Task description >>
From the entries below, retype only the lines from the one with "Image resolution: width=1366, height=2044." through the one with "О проекте (407, 1615)", exactly as written.

Start of Source records

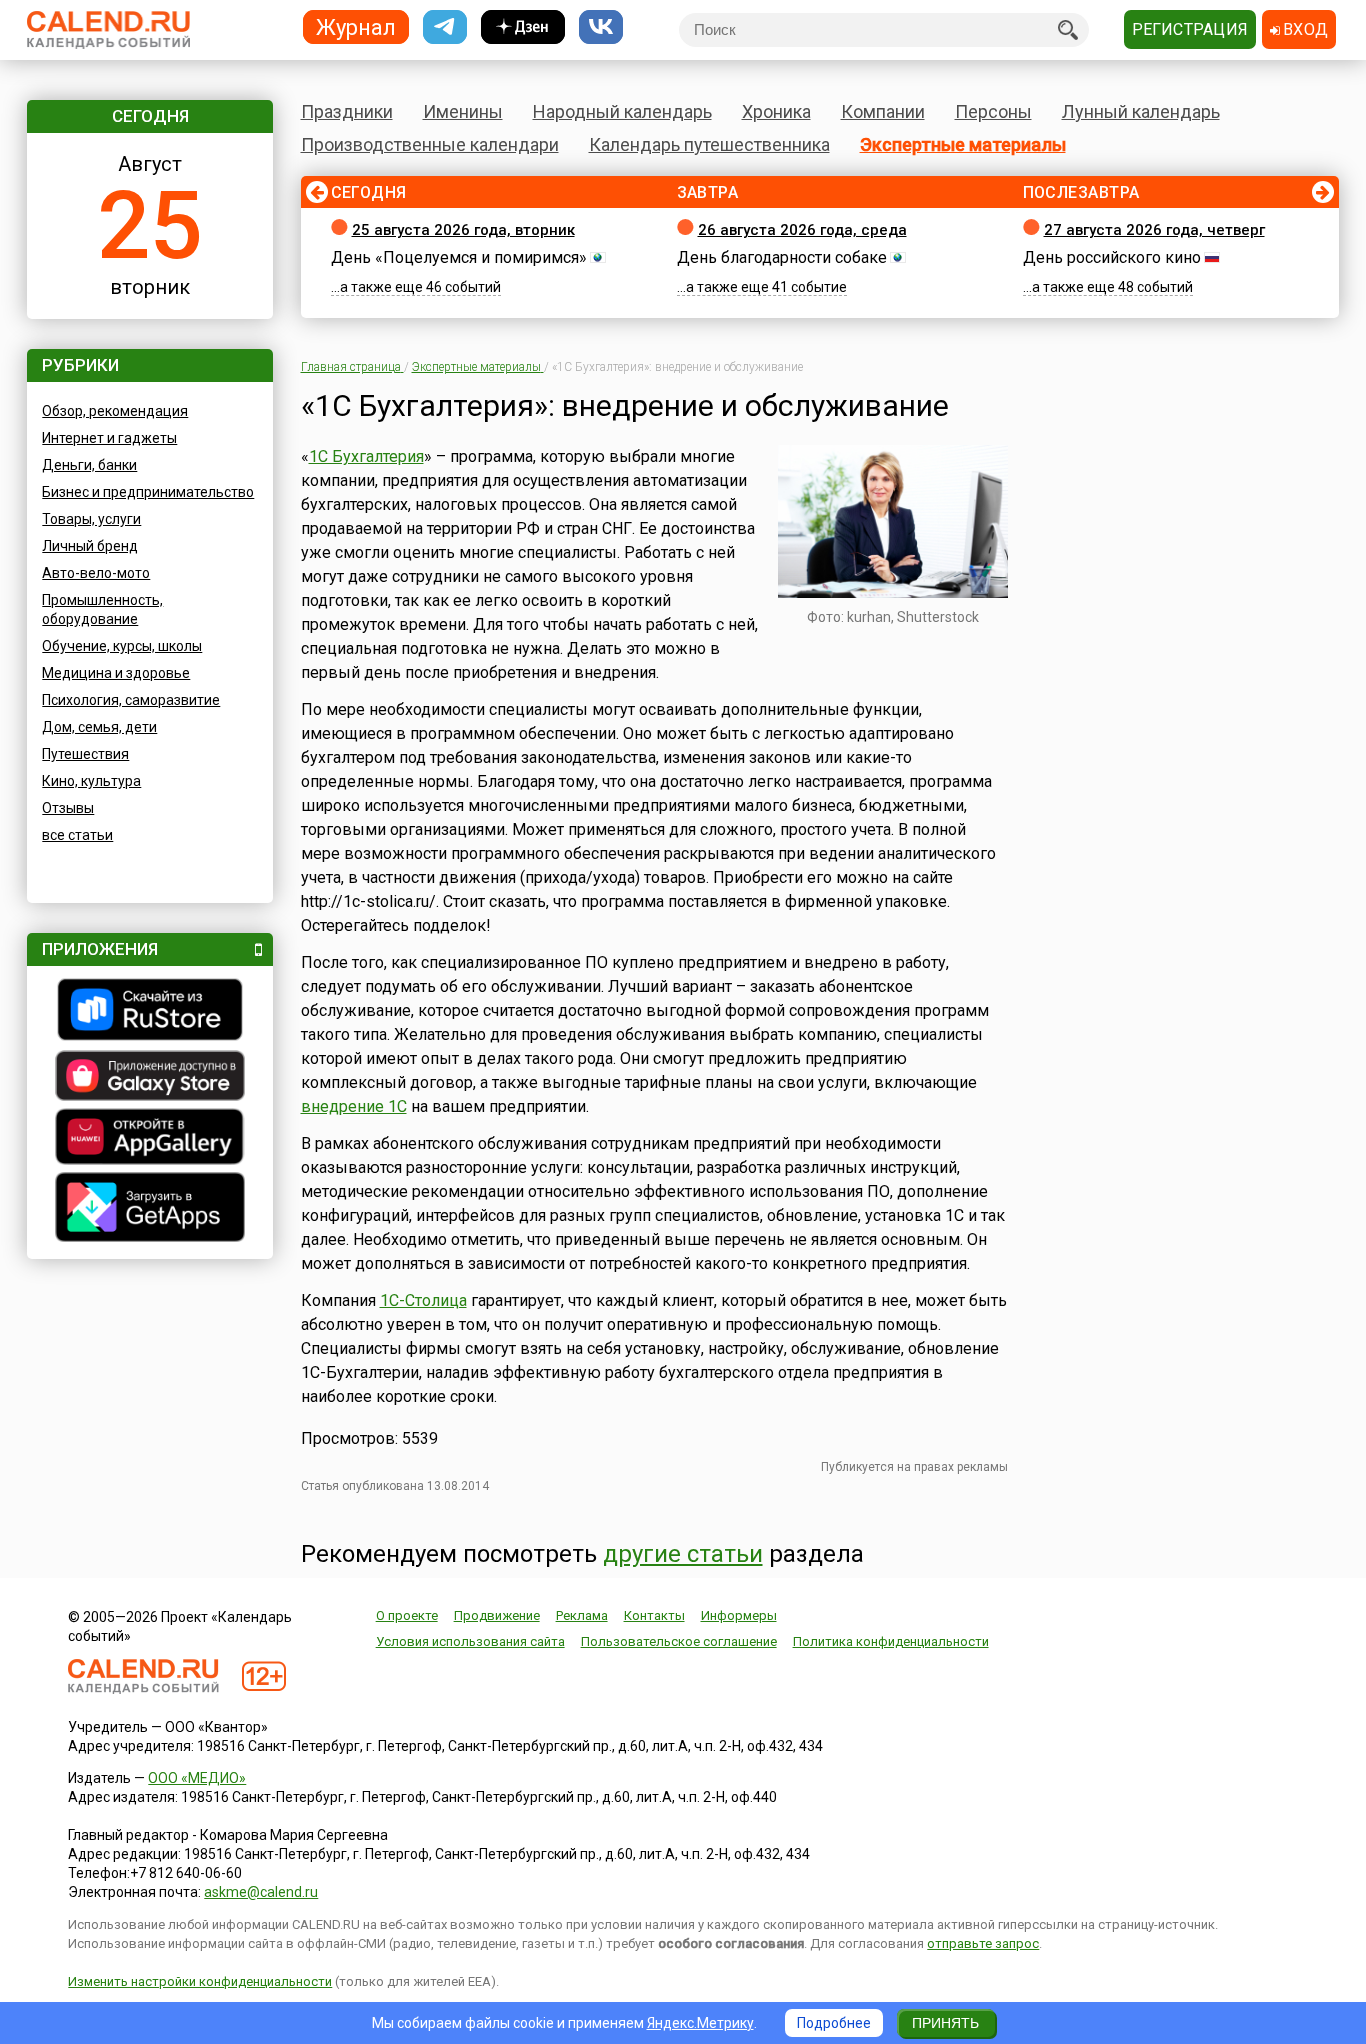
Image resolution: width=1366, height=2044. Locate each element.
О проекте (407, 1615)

End of Source records
Start of Source records

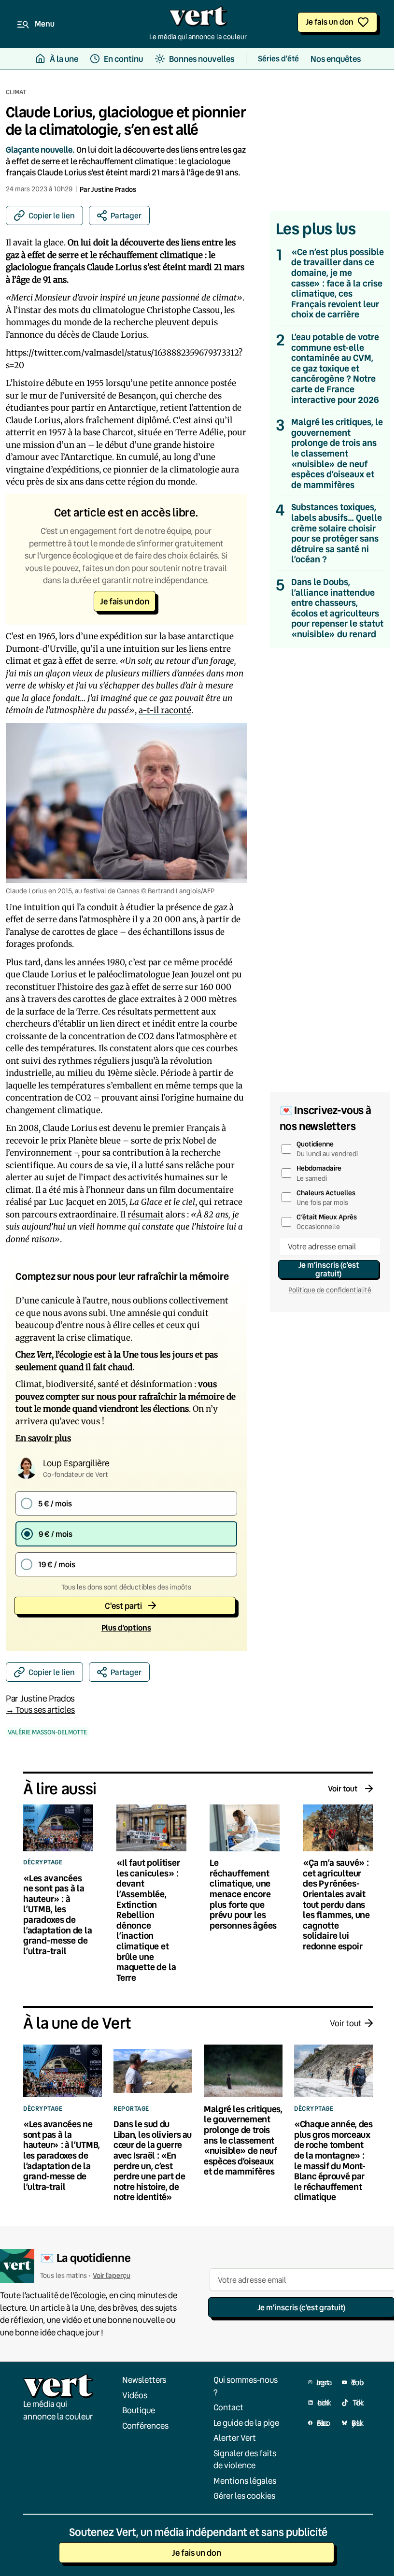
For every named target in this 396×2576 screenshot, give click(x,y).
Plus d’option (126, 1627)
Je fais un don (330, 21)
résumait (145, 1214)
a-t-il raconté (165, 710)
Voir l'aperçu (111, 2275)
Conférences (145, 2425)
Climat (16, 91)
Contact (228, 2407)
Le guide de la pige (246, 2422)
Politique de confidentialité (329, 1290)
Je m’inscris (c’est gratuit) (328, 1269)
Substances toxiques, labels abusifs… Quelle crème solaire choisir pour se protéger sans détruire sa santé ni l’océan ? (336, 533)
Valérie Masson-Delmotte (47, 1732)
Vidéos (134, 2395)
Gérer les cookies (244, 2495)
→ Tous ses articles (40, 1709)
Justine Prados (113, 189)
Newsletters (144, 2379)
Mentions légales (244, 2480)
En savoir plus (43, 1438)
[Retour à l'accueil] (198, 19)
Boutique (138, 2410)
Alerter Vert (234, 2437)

End of Source records

Output of the task >>
Image resolution: width=1366, height=2044. Locate each element.
О проекте (407, 1615)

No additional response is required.